**BRIEF:** Arrange the lines of the items below as a numbered list, leaving out any blank lines.

**EXERCISE INPUT:**
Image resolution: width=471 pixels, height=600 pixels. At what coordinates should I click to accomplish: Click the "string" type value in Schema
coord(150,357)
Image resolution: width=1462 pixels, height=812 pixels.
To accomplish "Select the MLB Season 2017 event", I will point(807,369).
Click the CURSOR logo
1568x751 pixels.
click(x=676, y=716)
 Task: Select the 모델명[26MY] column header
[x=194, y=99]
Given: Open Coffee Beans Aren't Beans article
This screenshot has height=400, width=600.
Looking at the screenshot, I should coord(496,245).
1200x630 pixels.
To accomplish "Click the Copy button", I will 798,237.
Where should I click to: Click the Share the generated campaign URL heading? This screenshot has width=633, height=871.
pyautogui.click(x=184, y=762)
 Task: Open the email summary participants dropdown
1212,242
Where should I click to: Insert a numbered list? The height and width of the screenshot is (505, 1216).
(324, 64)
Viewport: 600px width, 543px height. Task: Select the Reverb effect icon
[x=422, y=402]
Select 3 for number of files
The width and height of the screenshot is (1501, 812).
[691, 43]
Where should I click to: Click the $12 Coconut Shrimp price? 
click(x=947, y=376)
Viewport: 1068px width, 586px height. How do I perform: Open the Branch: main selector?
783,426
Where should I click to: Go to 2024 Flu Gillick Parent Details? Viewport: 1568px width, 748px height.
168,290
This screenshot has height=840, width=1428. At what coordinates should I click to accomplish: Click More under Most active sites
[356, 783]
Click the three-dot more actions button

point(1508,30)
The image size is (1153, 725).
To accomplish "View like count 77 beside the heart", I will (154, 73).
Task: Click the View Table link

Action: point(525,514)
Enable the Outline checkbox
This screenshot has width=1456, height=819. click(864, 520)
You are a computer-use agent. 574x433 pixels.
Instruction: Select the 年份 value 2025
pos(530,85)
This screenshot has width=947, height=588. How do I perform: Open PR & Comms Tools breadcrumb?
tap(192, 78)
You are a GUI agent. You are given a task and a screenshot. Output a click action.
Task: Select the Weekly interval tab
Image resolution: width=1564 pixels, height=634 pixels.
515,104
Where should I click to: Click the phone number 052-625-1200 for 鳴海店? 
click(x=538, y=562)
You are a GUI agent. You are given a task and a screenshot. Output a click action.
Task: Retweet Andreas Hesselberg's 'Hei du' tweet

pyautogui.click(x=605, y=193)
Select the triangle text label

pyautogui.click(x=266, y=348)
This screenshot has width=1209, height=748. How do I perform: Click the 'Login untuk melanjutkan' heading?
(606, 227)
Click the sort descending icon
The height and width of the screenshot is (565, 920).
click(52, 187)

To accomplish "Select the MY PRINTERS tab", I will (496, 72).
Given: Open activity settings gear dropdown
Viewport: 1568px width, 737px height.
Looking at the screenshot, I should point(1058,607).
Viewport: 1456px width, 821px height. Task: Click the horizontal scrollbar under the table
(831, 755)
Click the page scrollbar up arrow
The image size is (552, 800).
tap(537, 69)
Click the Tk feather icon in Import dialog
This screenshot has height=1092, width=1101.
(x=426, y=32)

**SOLUTION FOR THIS EXERCISE:**
1. Image resolution: width=471 pixels, height=600 pixels. At what coordinates should I click to accomplish: Click the "string" type value in Schema
2. coord(150,357)
3. Image resolution: width=1462 pixels, height=812 pixels.
4. To accomplish "Select the MLB Season 2017 event", I will point(807,369).
5. Click the CURSOR logo
6. 1568x751 pixels.
7. click(x=676, y=716)
8.  Task: Select the 모델명[26MY] column header
9. [x=194, y=99]
10. Given: Open Coffee Beans Aren't Beans article
11. This screenshot has height=400, width=600.
12. Looking at the screenshot, I should coord(496,245).
13. 1200x630 pixels.
14. To accomplish "Click the Copy button", I will 798,237.
15. Where should I click to: Click the Share the generated campaign URL heading? This screenshot has width=633, height=871.
16. pyautogui.click(x=184, y=762)
17.  Task: Open the email summary participants dropdown
18. 1212,242
19. Where should I click to: Insert a numbered list? The height and width of the screenshot is (505, 1216).
20. (324, 64)
21. Viewport: 600px width, 543px height. Task: Select the Reverb effect icon
22. [x=422, y=402]
23. Select 3 for number of files
24. The width and height of the screenshot is (1501, 812).
25. [691, 43]
26. Where should I click to: Click the $12 Coconut Shrimp price? 
27. click(x=947, y=376)
28. Viewport: 1068px width, 586px height. How do I perform: Open the Branch: main selector?
29. 783,426
30. Where should I click to: Go to 2024 Flu Gillick Parent Details? Viewport: 1568px width, 748px height.
31. 168,290
32. This screenshot has height=840, width=1428. At what coordinates should I click to accomplish: Click More under Most active sites
33. [356, 783]
34. Click the three-dot more actions button
35. point(1508,30)
36. The image size is (1153, 725).
37. To accomplish "View like count 77 beside the heart", I will (154, 73).
38. Task: Click the View Table link
39. Action: point(525,514)
40. Enable the Outline checkbox
41. This screenshot has width=1456, height=819. click(864, 520)
42. You are a computer-use agent. 574x433 pixels.
43. Instruction: Select the 年份 value 2025
44. pos(530,85)
45. This screenshot has width=947, height=588. How do I perform: Open PR & Comms Tools breadcrumb?
46. tap(192, 78)
47. You are a GUI agent. You are given a task and a screenshot. Output a click action.
48. Task: Select the Weekly interval tab
49. Image resolution: width=1564 pixels, height=634 pixels.
50. 515,104
51. Where should I click to: Click the phone number 052-625-1200 for 鳴海店? 
52. click(x=538, y=562)
53. You are a GUI agent. You are given a task and a screenshot. Output a click action.
54. Task: Retweet Andreas Hesselberg's 'Hei du' tweet
55. pyautogui.click(x=605, y=193)
56. Select the triangle text label
57. pyautogui.click(x=266, y=348)
58. This screenshot has width=1209, height=748. How do I perform: Click the 'Login untuk melanjutkan' heading?
59. (606, 227)
60. Click the sort descending icon
61. The height and width of the screenshot is (565, 920).
62. click(52, 187)
63. To accomplish "Select the MY PRINTERS tab", I will (496, 72).
64. Given: Open activity settings gear dropdown
65. Viewport: 1568px width, 737px height.
66. Looking at the screenshot, I should point(1058,607).
67. Viewport: 1456px width, 821px height. Task: Click the horizontal scrollbar under the table
68. (831, 755)
69. Click the page scrollbar up arrow
70. The image size is (552, 800).
71. tap(537, 69)
72. Click the Tk feather icon in Import dialog
73. This screenshot has height=1092, width=1101.
74. (x=426, y=32)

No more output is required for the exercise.